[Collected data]

───

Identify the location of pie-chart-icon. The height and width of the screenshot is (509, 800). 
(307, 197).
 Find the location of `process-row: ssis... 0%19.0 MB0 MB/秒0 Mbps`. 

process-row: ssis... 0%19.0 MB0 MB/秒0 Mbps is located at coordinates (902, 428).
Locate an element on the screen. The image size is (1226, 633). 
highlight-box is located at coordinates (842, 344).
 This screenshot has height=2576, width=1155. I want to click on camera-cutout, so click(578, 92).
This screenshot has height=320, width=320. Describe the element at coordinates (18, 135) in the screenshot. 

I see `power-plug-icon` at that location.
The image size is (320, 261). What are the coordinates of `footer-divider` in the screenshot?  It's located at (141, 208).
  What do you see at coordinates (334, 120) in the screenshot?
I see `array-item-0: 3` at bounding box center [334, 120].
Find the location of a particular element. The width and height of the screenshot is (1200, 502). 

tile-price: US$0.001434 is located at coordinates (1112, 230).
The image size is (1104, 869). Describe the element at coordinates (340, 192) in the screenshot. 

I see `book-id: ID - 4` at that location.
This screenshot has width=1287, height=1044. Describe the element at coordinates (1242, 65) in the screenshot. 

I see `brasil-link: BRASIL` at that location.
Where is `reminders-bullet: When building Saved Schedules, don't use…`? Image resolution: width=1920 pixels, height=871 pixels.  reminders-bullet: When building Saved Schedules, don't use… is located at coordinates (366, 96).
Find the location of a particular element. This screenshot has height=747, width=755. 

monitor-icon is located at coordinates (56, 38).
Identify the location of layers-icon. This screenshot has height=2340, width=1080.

───

▶ _Requirement_:
Lay out every line of the data above as a Markdown table with the columns Row and Data line. Number the rows in order and skip blank lines.

▶ _Finished task_:
| Row | Data line |
|---|---|
| 1 | Identify the location of pie-chart-icon. The height and width of the screenshot is (509, 800).  |
| 2 | (307, 197). |
| 3 |  Find the location of `process-row: ssis... 0%19.0 MB0 MB/秒0 Mbps`.  |
| 4 | process-row: ssis... 0%19.0 MB0 MB/秒0 Mbps is located at coordinates (902, 428). |
| 5 | Locate an element on the screen. The image size is (1226, 633).  |
| 6 | highlight-box is located at coordinates (842, 344). |
| 7 |  This screenshot has height=2576, width=1155. I want to click on camera-cutout, so click(578, 92). |
| 8 | This screenshot has height=320, width=320. Describe the element at coordinates (18, 135) in the screenshot.  |
| 9 | I see `power-plug-icon` at that location. |
| 10 | The image size is (320, 261). What are the coordinates of `footer-divider` in the screenshot?  It's located at (141, 208). |
| 11 |   What do you see at coordinates (334, 120) in the screenshot? |
| 12 | I see `array-item-0: 3` at bounding box center [334, 120]. |
| 13 | Find the location of a particular element. The width and height of the screenshot is (1200, 502).  |
| 14 | tile-price: US$0.001434 is located at coordinates (1112, 230). |
| 15 | The image size is (1104, 869). Describe the element at coordinates (340, 192) in the screenshot.  |
| 16 | I see `book-id: ID - 4` at that location. |
| 17 | This screenshot has width=1287, height=1044. Describe the element at coordinates (1242, 65) in the screenshot.  |
| 18 | I see `brasil-link: BRASIL` at that location. |
| 19 | Where is `reminders-bullet: When building Saved Schedules, don't use…`? Image resolution: width=1920 pixels, height=871 pixels.  reminders-bullet: When building Saved Schedules, don't use… is located at coordinates (366, 96). |
| 20 | Find the location of a particular element. This screenshot has height=747, width=755.  |
| 21 | monitor-icon is located at coordinates (56, 38). |
| 22 | Identify the location of layers-icon. This screenshot has height=2340, width=1080. |